Each year, the availability of certified organic planting stock grows. More varieties, better quality and bigger quantities become available. It’s the age-old high school economics supply-and-demand lesson in action.

To find planting stock, you can Google “certified organic planting stock” for your area, or “certified organic blueberry plants,” using the specific variety you‘re looking for. This will help you find local plant nurseries that carry certified organic plant stock. Another great resource may be the organic growers in your area. Networking with the other certified organic growers in your area can be a great benefit in many ways to everyone involved.

If you’ve exhausted all your options for finding the variety, quality and quantity that you need, and you’ve kept really good records of your search, you can begin to explore other options. NOP regulation states that you can purchase a non-organic plant and sell its fruit the next day as certified organic fruit with some exceptions—the regulation is in the details. If the purchased non-organic plant has been grown in planting media containing any synthetic fertilizers, fungicides, wetting agents or other prohibited materials or has been treated with prohibited fungicides or insecticides, these are prohibited substances, and so the fruit cannot be certified organic. Not only that, if you introduce these prohibited substances to your certified organic soil, you may risk needing to re-transition your soil for another 36 months.

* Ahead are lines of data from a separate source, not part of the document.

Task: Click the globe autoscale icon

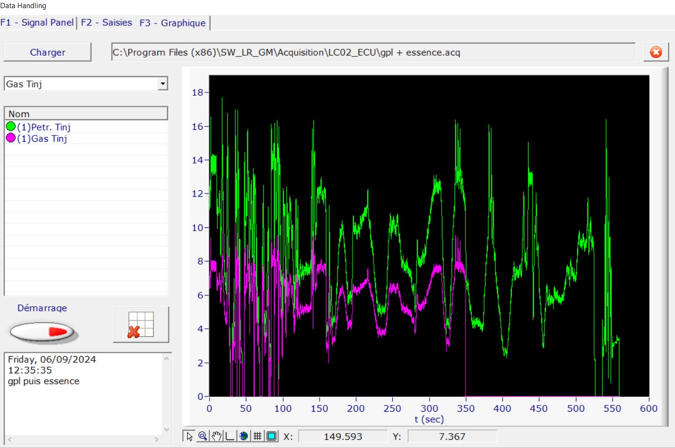Action: click(x=244, y=436)
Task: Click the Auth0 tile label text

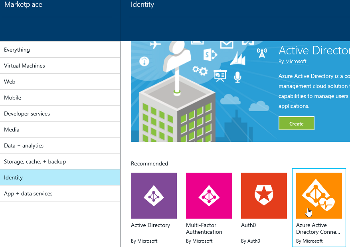Action: point(248,225)
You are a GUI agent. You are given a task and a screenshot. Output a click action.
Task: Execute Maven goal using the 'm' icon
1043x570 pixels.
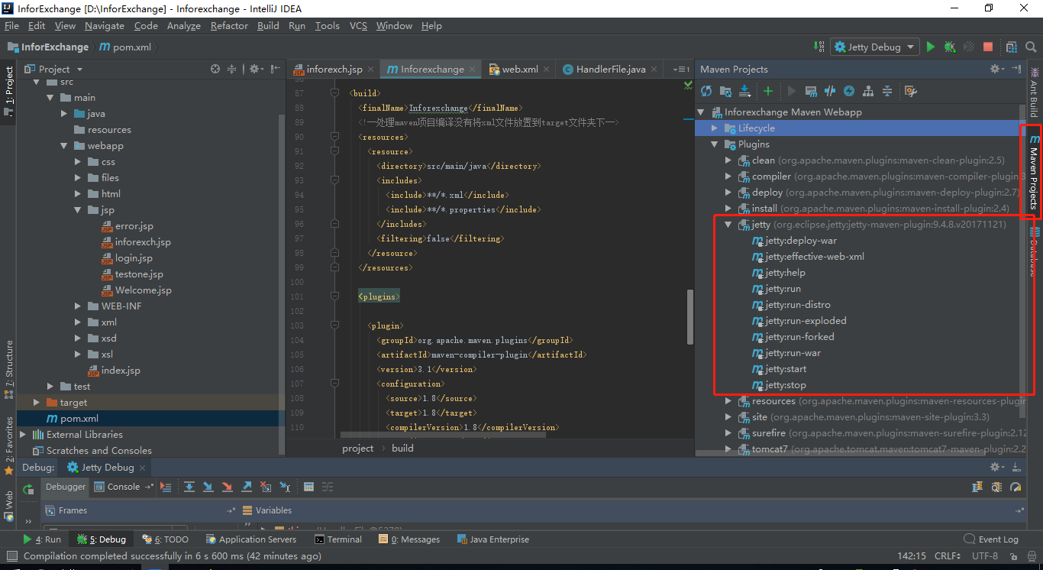coord(812,91)
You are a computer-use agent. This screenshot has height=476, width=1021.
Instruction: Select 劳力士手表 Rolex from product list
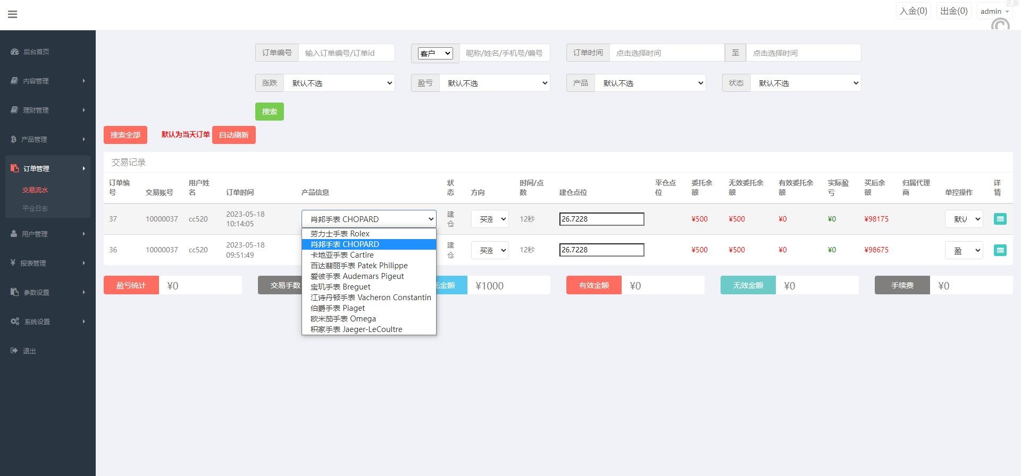(x=340, y=234)
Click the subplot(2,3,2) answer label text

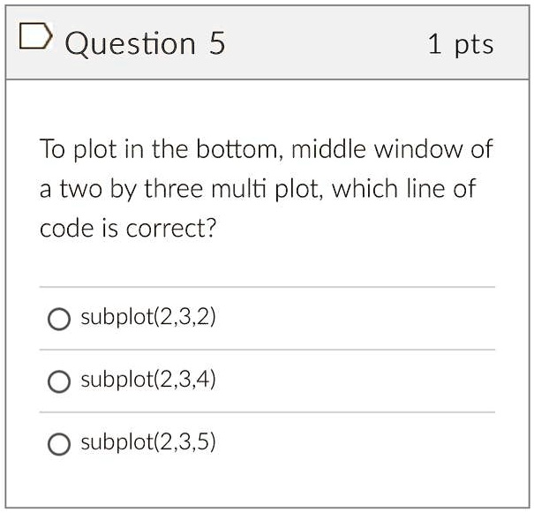click(x=148, y=317)

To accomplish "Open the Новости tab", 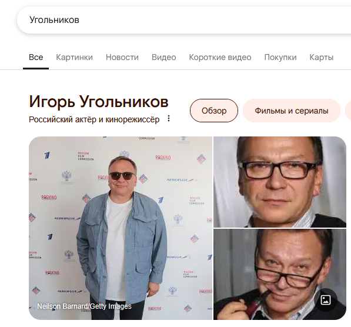I will (x=122, y=57).
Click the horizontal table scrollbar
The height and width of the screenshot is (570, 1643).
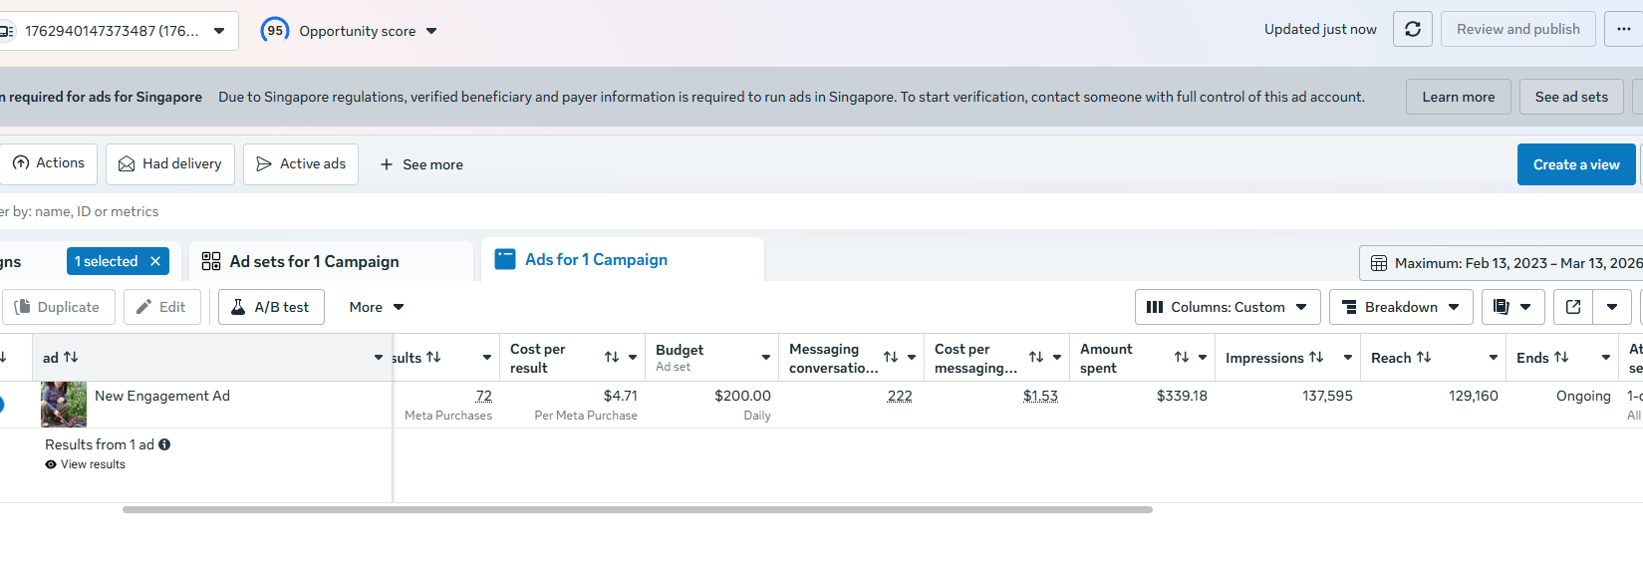pos(638,509)
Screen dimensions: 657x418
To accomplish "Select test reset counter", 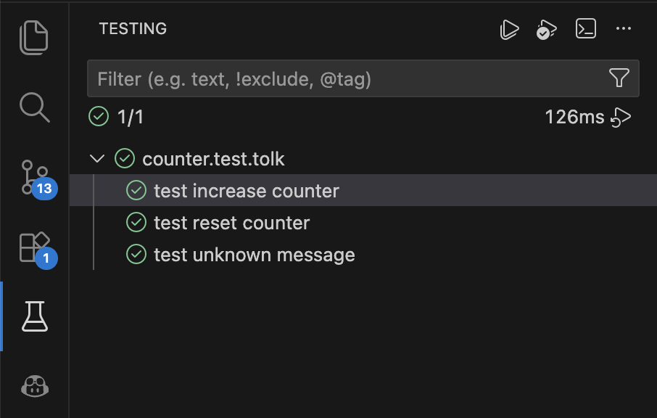I will coord(231,223).
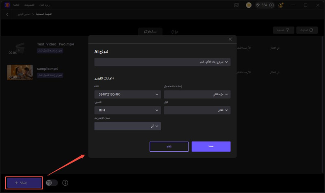Click the back arrow in breadcrumb bar
Image resolution: width=325 pixels, height=193 pixels.
[x=7, y=14]
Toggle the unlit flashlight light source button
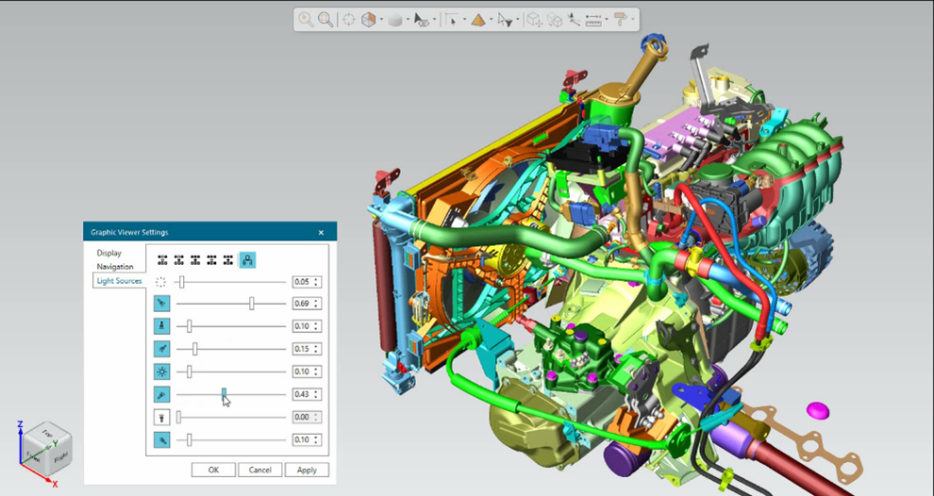Image resolution: width=934 pixels, height=496 pixels. tap(162, 417)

Buying non-organic bare-root plants rather than potted plants is the best way to avoid these unwanted materials. If you can verify and document that your bare-root planting stock hasn’t been treated with any prohibited materials, you can plant the new planting stock in your organic soil and sell the fruit as certified organic.

Only the fruit can be sold as organic. The planting stock, crowns or bulbs off the newly purchased non-organic plant must be in your certified organic ground, grown according to NOP regulation for 12 months before the plants can be sold as organic. Since most perennial fruit-stock will not produce a commercial crop the first year of planting, this probably would not be an issue.

For example, after failing to find commercially available organic plants, you can plant non-organic blueberry plants and harvest an organic crop that same year after planting. However, you cannot sell any excess planting stock as organic blueberry plants for 12 months.

Ultimately, the search for certified organic planting stock is similar to the search for seeds. You have to keep good records of your steps. And while it’s best to find and support certified organic suppliers, you have other options if you’re unable to find what you need. As with all certification questions, call your certifying agency to be sure of what you’re bringing into your certified organic farm operation.